Monday, October 19, 2009

Knowledge is power--isn't it?
First, is knowledge something granted alongside humanity or is it bestowed, a privilege to gain access into one's world? Can it be said that knowledge is neither? That only the Almighty is and can possess knowledge? Man would starve for such knowledge--the knowledge to know all--and alas, he has. From Adam's first bite of the Fruit, mankind has been hungering for knowledge, for the stability that they believe will come with this knowledge. A hunger that is so intense and primordial that man himself refuses to rebuke.
So, yes, knowledge is power. This is why the southern plantation owners of the nineteenth century refused to educate their slaves. With the tool of education, the slave owners feared, the slaves would become wiser and more knowledgeable about themselves and their owners. But the education is only the method, a process, by which the knowledge is obtained.
Then, if knowledge is a right bestowed by man's Creator, would it not be given that education is also man's right? One could argue that this is so--if one could not find another means of knowledge. But a formal education is not the only form of education. To quote Alec Bourne, "It is possible to store the mind with a million facts and still be entirely uneducated." Formal education has gifted us with this: a massive library of information--much of which is never used--all to be stored in the resistors and capacitors of our knowledge. All this when the subjects of schools should be focusing more on the fundamentals: reading, writing, and ethics to name a few. Sure mathematics or science is important to understand, but I have seen and heard too many stories about "educated" people who couldn't speak or even read properly!
Education is as much the responsibility of the student as it is the teacher's. Without the commitment of either party, the knowledge is lost.
But even education in the classroom is limited. One could argue that knowledge gained outside the classroom is just as important. That is, the knowledge learned through experience, through practice, through willpower, can open up doors into other realms of a person's life. Experience things impossible to teach in a classroom, to know that effort will pay off. To reach for their goals without a grade point average stamped on it. This is education. This is knowledge.

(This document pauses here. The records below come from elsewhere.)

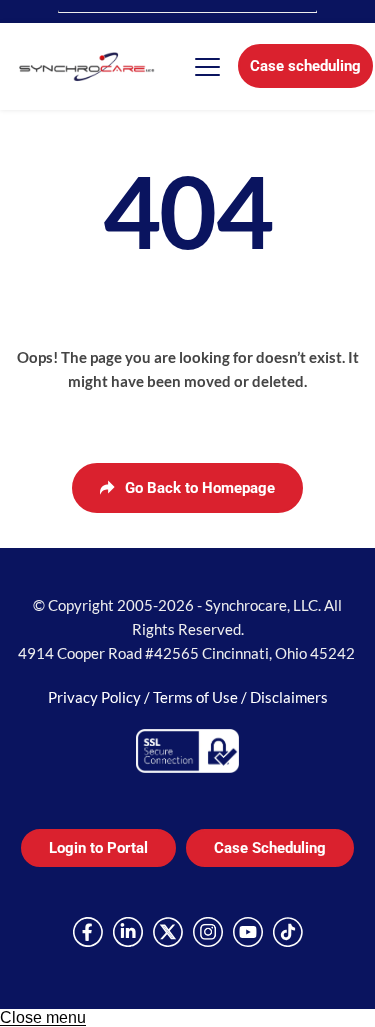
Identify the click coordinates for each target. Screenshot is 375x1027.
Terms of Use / (201, 697)
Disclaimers (289, 697)
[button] (207, 66)
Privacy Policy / (100, 697)
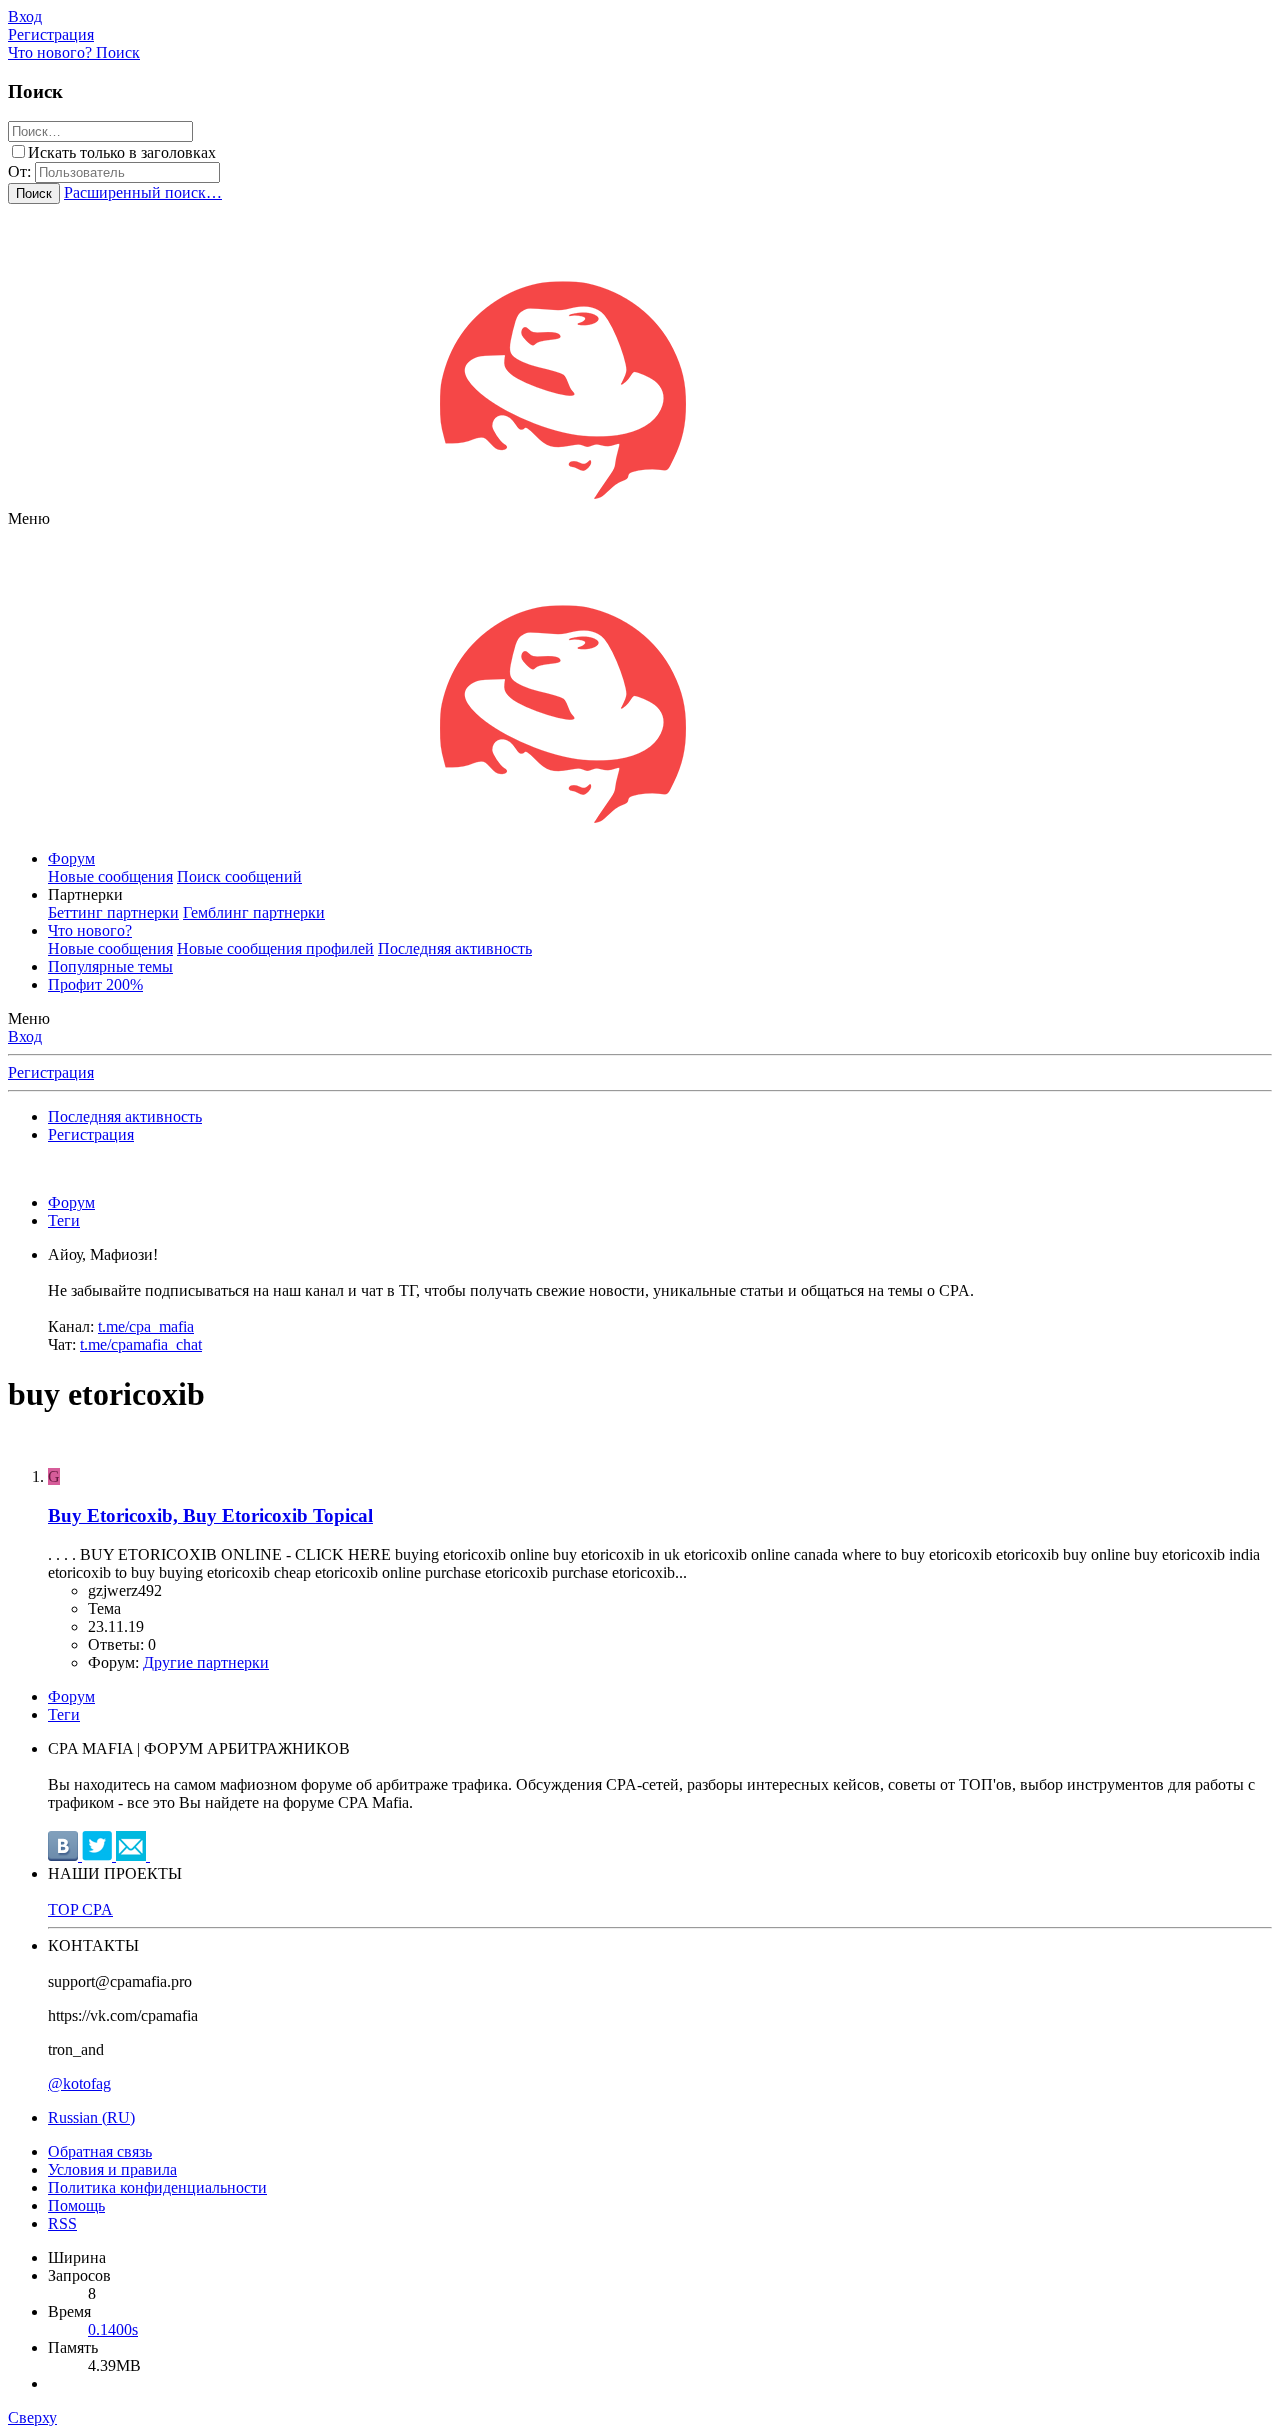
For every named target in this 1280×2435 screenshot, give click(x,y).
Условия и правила (112, 2169)
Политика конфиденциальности (157, 2187)
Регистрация (51, 1072)
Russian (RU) (91, 2117)
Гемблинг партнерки (254, 912)
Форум (71, 858)
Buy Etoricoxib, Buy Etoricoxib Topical (210, 1515)
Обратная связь (100, 2151)
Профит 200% (95, 984)
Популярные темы (110, 966)
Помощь (76, 2205)
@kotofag (79, 2083)
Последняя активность (455, 948)
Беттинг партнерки (113, 912)
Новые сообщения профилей (275, 948)
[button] (29, 518)
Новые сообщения (110, 876)
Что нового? (90, 930)
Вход (25, 1036)
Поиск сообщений (239, 876)
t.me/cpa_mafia (146, 1326)
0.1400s (113, 2329)
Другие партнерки (206, 1662)
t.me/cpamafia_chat (141, 1344)
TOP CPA (80, 1909)
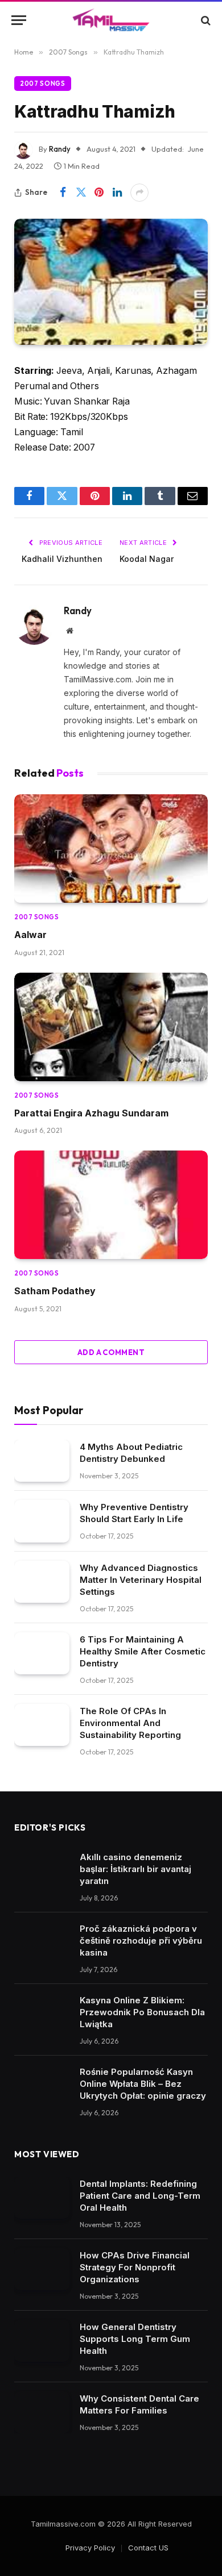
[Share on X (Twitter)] (80, 193)
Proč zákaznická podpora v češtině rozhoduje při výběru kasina (141, 1940)
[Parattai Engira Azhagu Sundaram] (111, 1027)
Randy (60, 148)
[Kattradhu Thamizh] (111, 282)
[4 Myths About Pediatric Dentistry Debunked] (41, 1461)
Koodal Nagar (147, 559)
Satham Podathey (55, 1291)
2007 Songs (42, 83)
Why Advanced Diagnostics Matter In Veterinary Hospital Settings (141, 1579)
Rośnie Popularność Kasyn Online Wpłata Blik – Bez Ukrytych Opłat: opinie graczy (143, 2083)
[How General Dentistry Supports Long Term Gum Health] (41, 2341)
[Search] (205, 20)
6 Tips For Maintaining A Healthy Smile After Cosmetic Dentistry (142, 1651)
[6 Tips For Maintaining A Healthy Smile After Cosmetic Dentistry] (41, 1653)
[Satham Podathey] (111, 1205)
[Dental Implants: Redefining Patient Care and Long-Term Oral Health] (41, 2198)
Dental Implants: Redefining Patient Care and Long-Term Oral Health (140, 2195)
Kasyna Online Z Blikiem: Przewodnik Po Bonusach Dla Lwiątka (142, 2012)
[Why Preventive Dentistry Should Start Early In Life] (41, 1521)
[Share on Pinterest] (99, 193)
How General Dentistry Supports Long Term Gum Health (135, 2338)
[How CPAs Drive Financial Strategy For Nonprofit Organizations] (41, 2269)
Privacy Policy (90, 2547)
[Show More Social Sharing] (139, 193)
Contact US (148, 2547)
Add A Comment (111, 1352)
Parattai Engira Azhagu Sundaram (91, 1113)
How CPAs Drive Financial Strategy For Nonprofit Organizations (135, 2267)
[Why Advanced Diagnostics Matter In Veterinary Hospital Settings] (41, 1582)
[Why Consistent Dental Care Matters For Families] (41, 2412)
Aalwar (30, 934)
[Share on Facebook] (62, 193)
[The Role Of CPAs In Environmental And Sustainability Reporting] (41, 1725)
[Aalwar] (111, 848)
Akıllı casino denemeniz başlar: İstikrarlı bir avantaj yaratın (135, 1869)
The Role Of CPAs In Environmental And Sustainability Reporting (130, 1723)
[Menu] (18, 20)
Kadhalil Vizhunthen (62, 559)
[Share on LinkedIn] (117, 193)
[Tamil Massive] (111, 20)
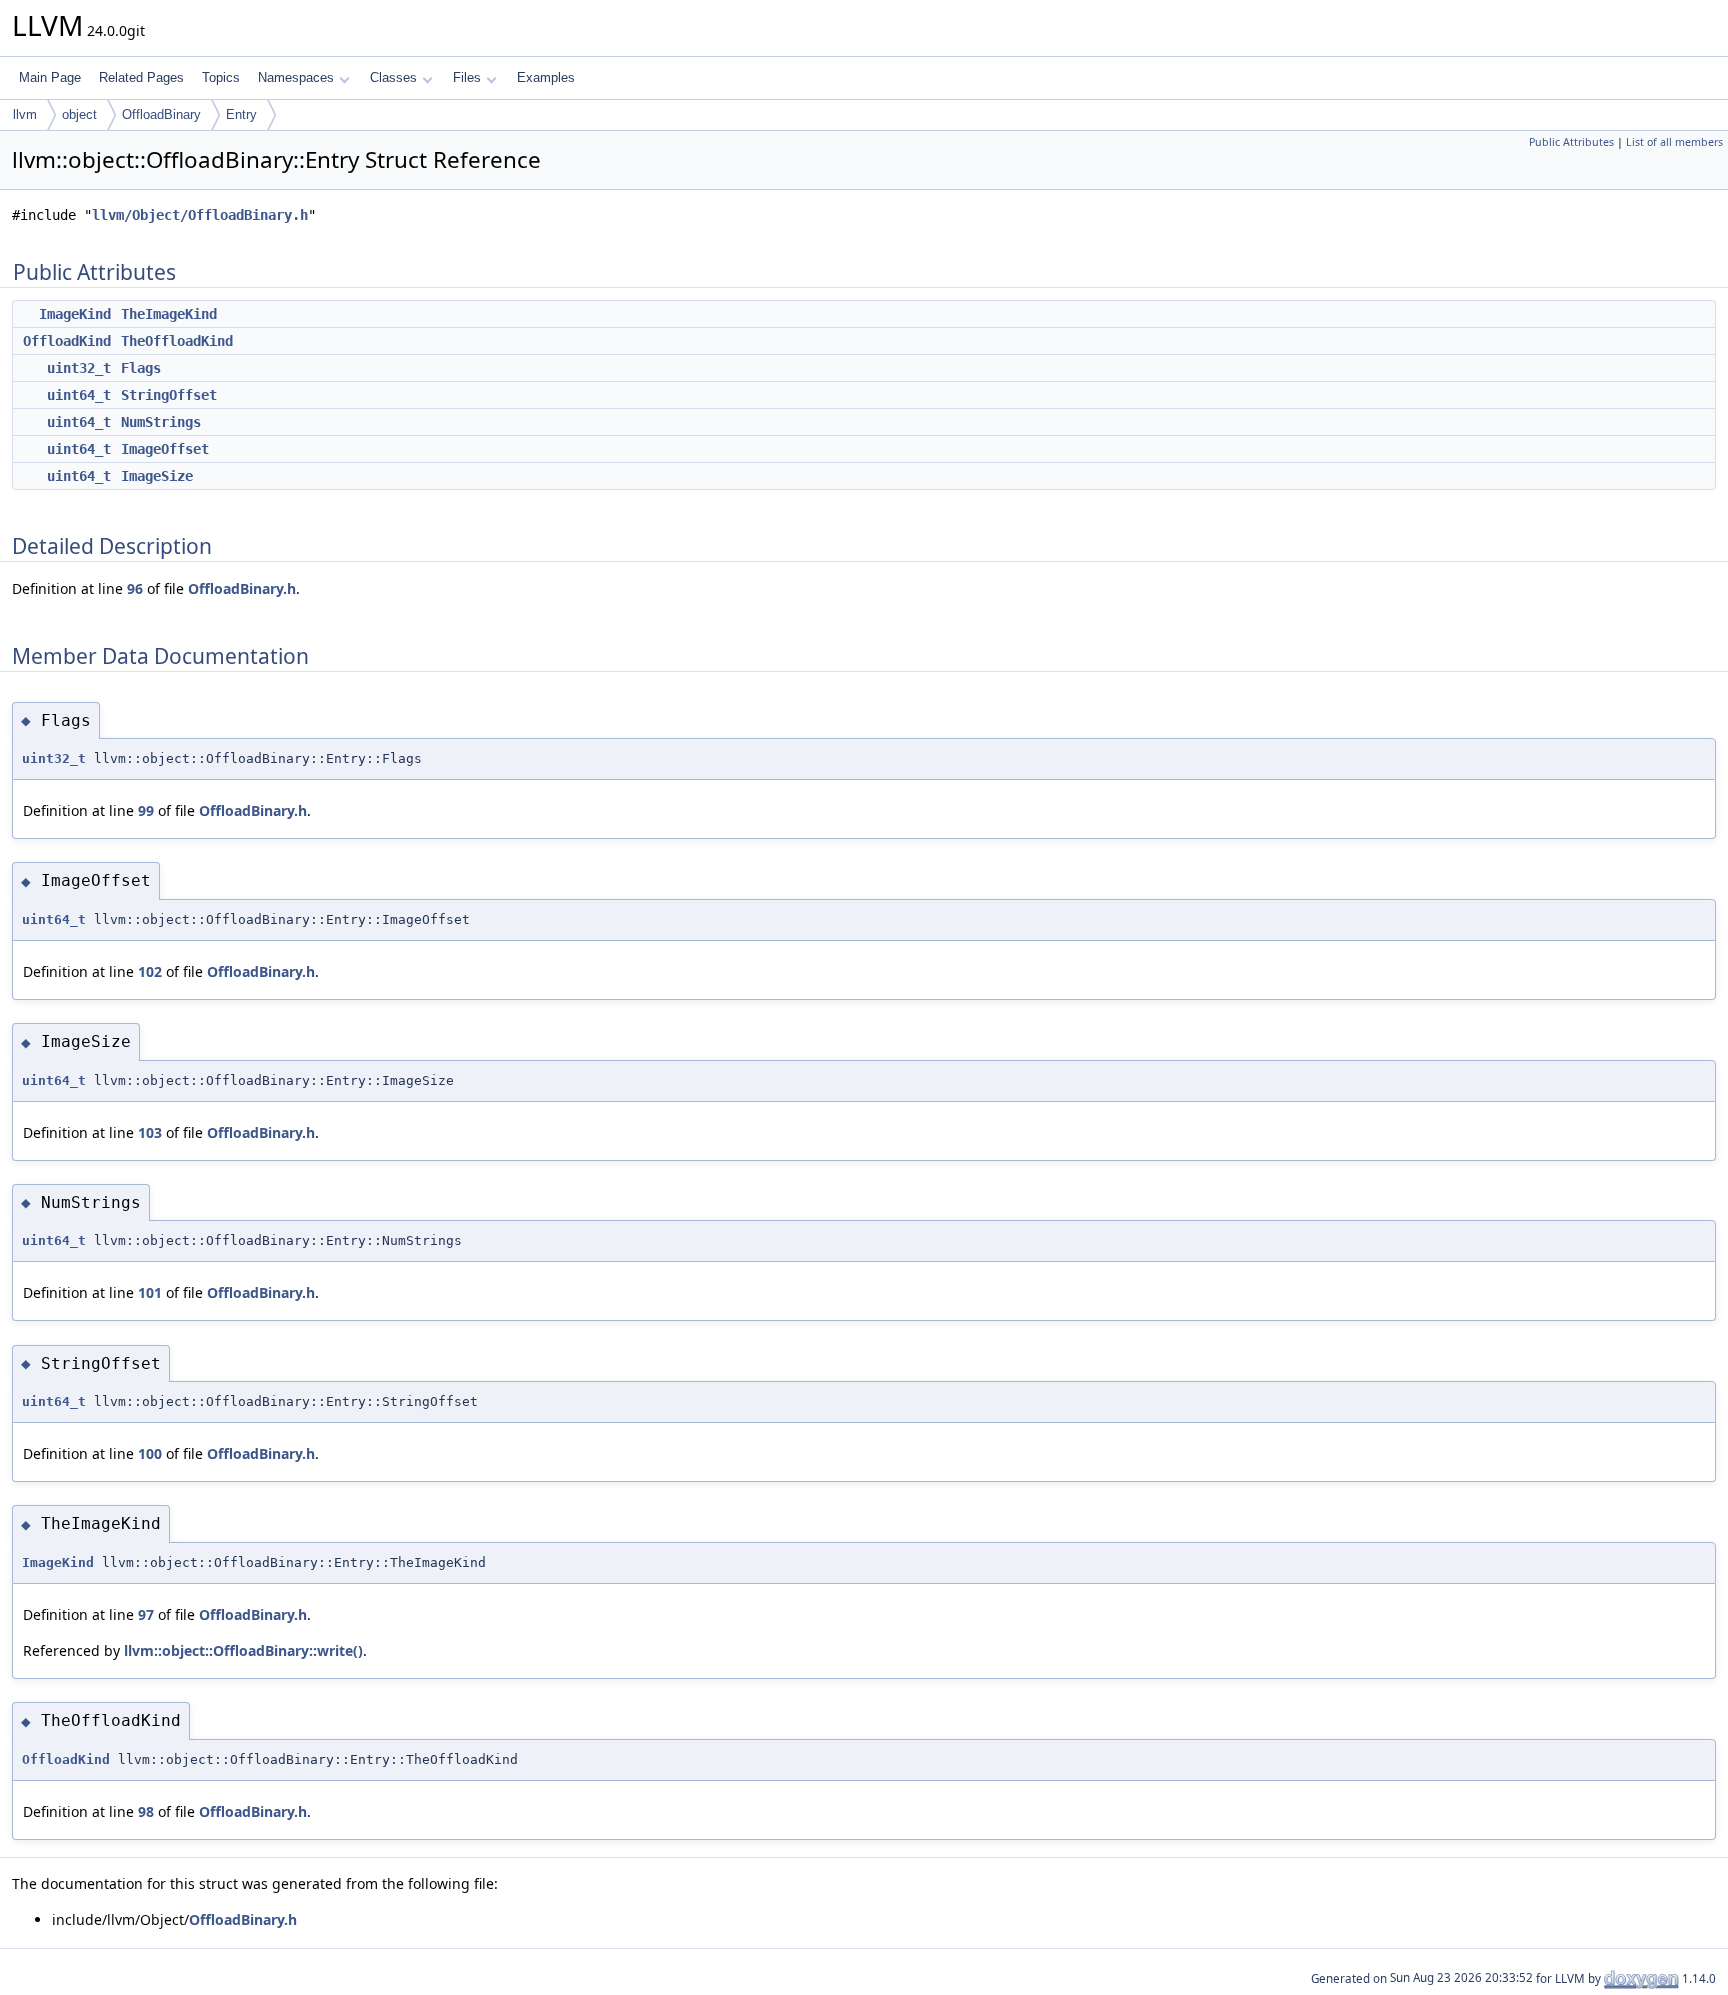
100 (150, 1453)
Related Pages (141, 77)
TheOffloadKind (177, 341)
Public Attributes (1571, 142)
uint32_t (79, 368)
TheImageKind (169, 314)
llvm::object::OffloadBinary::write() (243, 1650)
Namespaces (296, 77)
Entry (241, 114)
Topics (221, 77)
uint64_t (79, 395)
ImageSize (157, 476)
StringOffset (169, 395)
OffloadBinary (161, 114)
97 (146, 1614)
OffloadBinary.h (242, 588)
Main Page (50, 77)
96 (135, 588)
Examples (546, 77)
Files (467, 77)
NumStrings (161, 422)
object (79, 114)
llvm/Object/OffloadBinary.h (200, 215)
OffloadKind (67, 341)
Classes (393, 77)
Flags (141, 368)
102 (150, 971)
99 (146, 810)
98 (146, 1811)
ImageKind (75, 314)
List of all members (1674, 142)
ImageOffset (165, 449)
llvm (25, 114)
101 (150, 1292)
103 (150, 1132)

Yes, knowledge is the right of the individual, and knowledge is free for the taking. Even the slaves of the deep south sometimes managed to get the better of their owners, and--of course--did in later years. But though knowledge is free, the individual scholar must find the will to reach for it, which, at times, may be difficult. Yes, knowledge is the right of the individual, but the will to succeed and grasp that delicate flower is still their own. A formal education may or may not be granted to them, but that potential, that essence is right there, ready for the kill.